Gunman kills four at French Jewish school
A gunman on a motorbike shot dead at least four people, including three children, at a Jewish school in Toulouse on Monday, just days after three soldiers were killed in similar shootings in the same area of southwest France. The gunman killed a 30-year old Hebrew teacher, his two children aged three and six, and another child, A 17-year-old was wounded. The soldiers, one of Caribbean and two of Muslim origin, also been killed in drive-by shootings and prosecutors opened an anti-terrorism investigation into all three attacks although it was not clear whether the motive was political or purely racist. President Nicolas Sarkozy and Francois Hollande, the Socialist opposing him in his re-election in May, both rushed to the scene.

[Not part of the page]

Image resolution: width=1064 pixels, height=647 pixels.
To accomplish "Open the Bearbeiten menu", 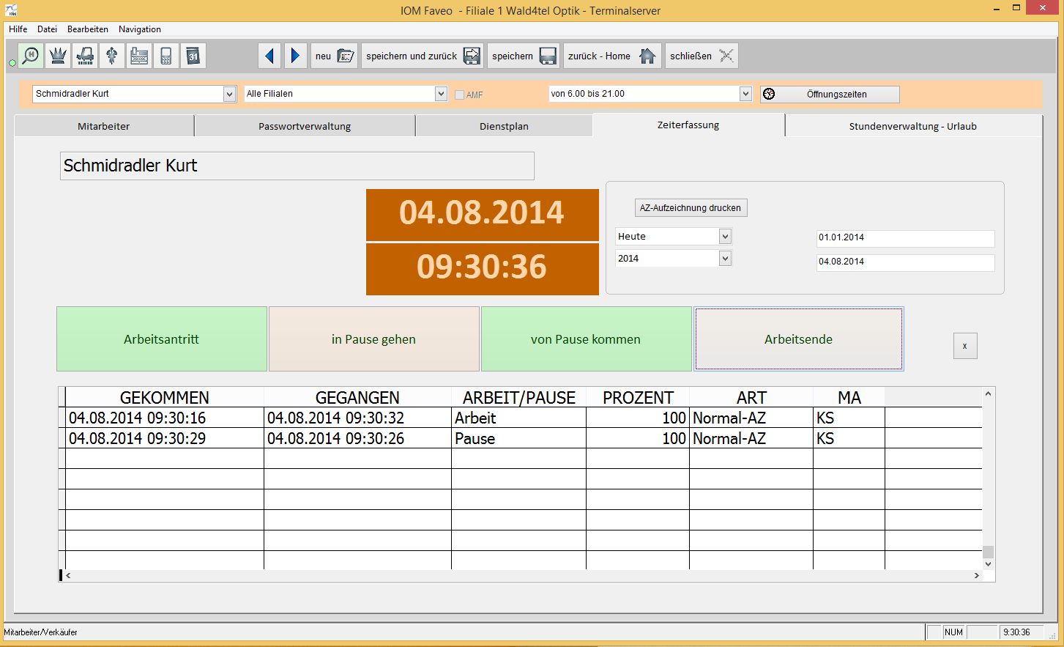I will coord(87,29).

GI accused of massacre meets lawyers


A U.S. soldier implicated in the massacre of 16 villagers in Afghanistan was expected to have his first meeting with his defense team on Monday. U.S. Army Staff Sergeant Robert Bales has been in solitary confinement at a military detention center at Fort Leavenworth, KS, since arriving there on Friday. Sgt. Bales, 38, a four-tour combat veteran, is suspected of walking off his base in southern Afghanistan on March 11 and gunning down the 16 civilians, including nine children and three women. He has not yet been charged. The soldier had been injured in his previous deployments to Iraq, including losing part of a foot and suffering a concussion from a vehicle accident.
 



UPS in mega-deal
United Parcel Service will pay $6.85 billion for Dutch competitor TNT Express in a deal that will boost the position of the world's largest package delivery company outside the United States. UPS will become the market leader in Europe and also get access to TNT's stronger networks in the fast-growing Asian and Latin American markets, increasing the U.S. company's global sales to over $60 billion and leaving it with 477,000 employees. The deal will boost UPS' revenue outside the United States to 36 percent of total projected annual revenue of $60 billion, up from 26 percent.





Financial

Obama to visit Canadian pipeline hub
As his Republican foes assail him for high gas prices, U.S. President Barack Obama heads west this week in a visit that will take him to the Oklahoma town that's the southern starting point of TransCanada's controversial Keystone XL pipeline. Mr. Obama is travelling to tiny Cushing to promote and defend his energy policies as prices at the pump continue to soar, while his public approval ratings drop in response. Cushing is the starting point for the southern half of the Keystone XL pipeline. Millions of barrels of unrefined crude are sitting in storage facilities in the state, but there's a lack of pipeline capacity to carry it to Gulf Coast refineries and a limited number of rail cars that can transport the oil south. Mr. Obama's recent praise of TransCanada's decision to proceed with the construction of the southern segment of the pipeline signalled a shift in attitude from the White House after it rejected the pipeline outright in January. The opposition Republicans have accused the president of trying to defuse any political damage from his pipeline decision by travelling to Oklahoma.


Markets
Toronto Stock Exchange on Monday: 12,480 - 17. Canadian dollar: US$1.01. Euro: $1.30. Oil: $108.02 + .96.




Sports

Sports
HOCKEY
Friends, family and teammates have gathered at a Toronto church to pay tribute to Canadian freestyle skier Nik Zoricic. Zoricic died earlier this month after crashing in a World Cup skicross event in Switzerland. Members of the entire Canadian skicross team are among those attending today's funeral.





Weather

Weather
British Columbia on Tuesday: rain, high C8 Vancouver. Yukon, Northwest Territories: snow. Nunavut: sun. Whitehorse -4, Yellowknife -15, Iqaluit -24. Alberta, Saskatchewan: mix sun cloud. Manitoba: sun. Edmonton 4, Regina 7, Winnipeg 10. Ontario: rain north, mix sun cloud. Quebec: sun. Toronto 23, Ottawa 24, Montreal 21. Maritimes: sun. Newfoundland and Labrador: snow. Fredericton 20, Halifax 15, Charlottetown 14, St. John's 2.